──────── Text excerpt

Extract information from subfolders

Rafaelete

New Member
Joined
Feb 2, 2022
Messages
14
Office Version
  1. 2007
Platform
  1. Windows
Good afternoon,
I´m trying to extract information from multiple word documents that are in subfolders inside a folder. I have been able to extract information from the words that are inside the first folder, but I can´t find a way to make it work for the words that are inside the subfolders.
They are all inside the first folder:
1643815590577.png

Here I can extract the information from the docx document. But can´t access the words inside the folders 1034 and 1064.

The following code shows the part of the macro that extracts the information from the folder. I need it to work for the subfolders:



Dim FolderName As String
Dim FileName As String
Dim NewWordFile As New Word.Application
Dim NewDoc As New Word.Document

Dim wdDoc As Object
Dim wdFileName As Variant
Dim TableNo As Integer 'table number in Word
Dim iRow As Long 'row index in Excel
Dim iCol As Integer 'column index in Excel


FolderName = "C:\Users\rriveragarrido\Desktop\Proyectos\Proyecto solaris (endesa) (PROPIO)\prueba macros\ZZZ\try\"

────────────────
──────── Data excerpt

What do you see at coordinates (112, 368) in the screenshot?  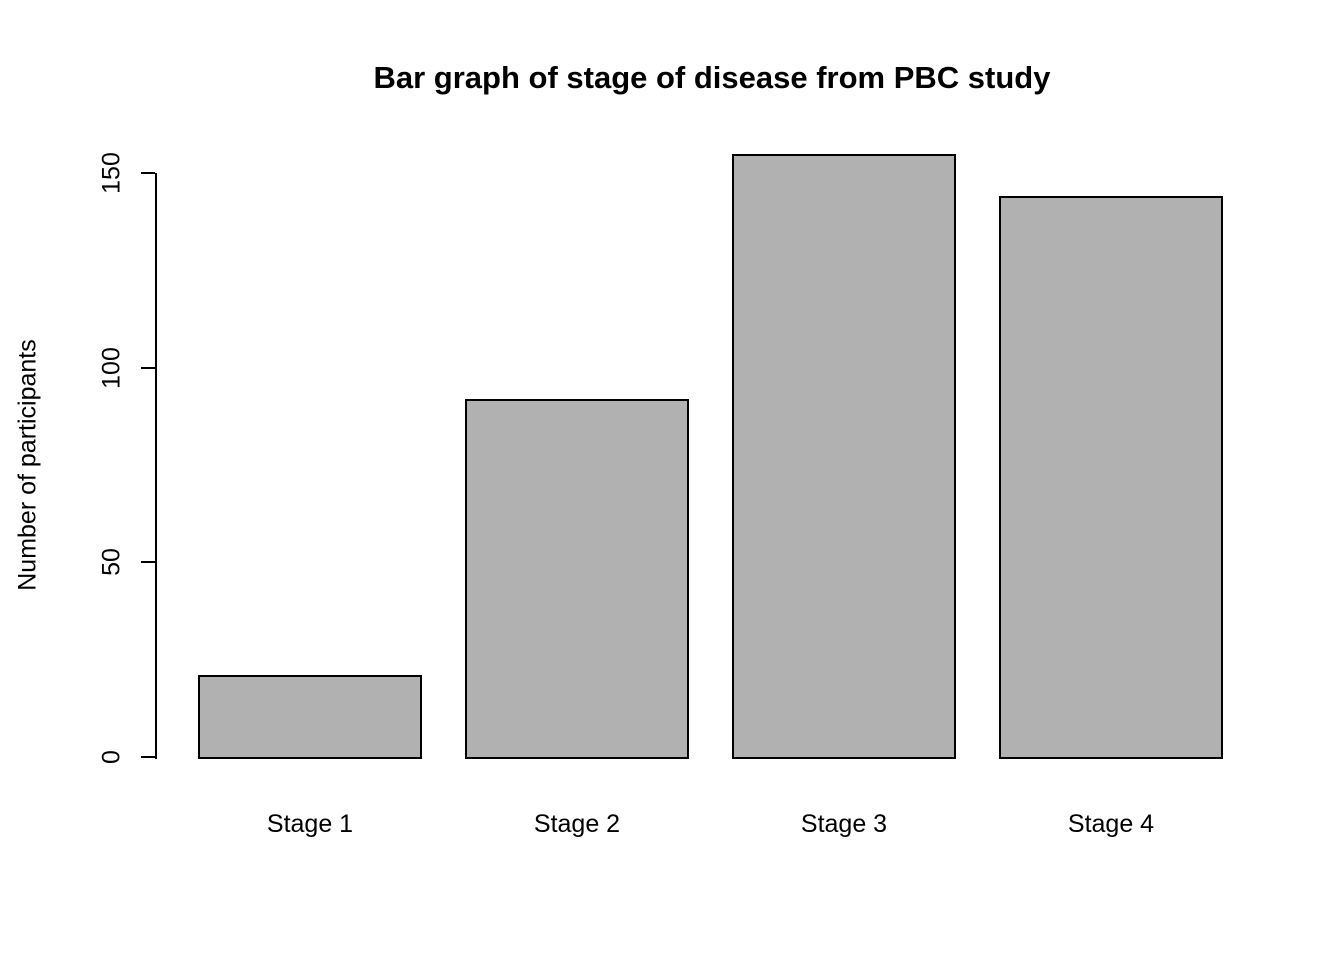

────────────────

• Apply what you read:
#1 Please reproduce the part of the forum post on extracting data from Word files in subfolders that starts with "They are all" and goes on through "1034 and 1064.".
#2 Carry on the forum post about pulling data from Word documents in subfolders, picking up right after its final line.

• Answers for the tasks:
#1
They are all inside the first folder:
1643815590577.png

Here I can extract the information from the docx document. But can´t access the words inside the folders 1034 and 1064.

#2
FileName = Dir(FolderName & "*.docx")


'Comineza el loop para que corra en cada una de las narrativas.

Do While FileName <> ""


Set wdDoc = GetObject(FolderName & FileName)
With wdDoc



'Este check sirve para identificar si no hay ninguna tabla en el word. En caso de ser así, te devuelve un mensaje indicándotelo.
TableNo = wdDoc.Tables.Count
If TableNo = 0 Then
MsgBox "This document contains no tables"
End If


'FROM HERE IT STARTS TO EXTRACT THE INFORMATION FROM ALL THE WORDS LOCATED IN THE FOLDER.
'Nombra la fila en la que va a empezar el código:
RowOutputNo = Range("O1").End(xlDown).Row
ColOutputNo = 15


'Pasa por cada una de las tablas que hay en la narrativa. En cada narrativa hay varias tablas, por lo que es importante determinar en cada narrativa cuantas hay.
For tbBegin = 1 To TableNo


'Copia la información de cada una de las celdas de word a excel.
With .Tables(tbBegin)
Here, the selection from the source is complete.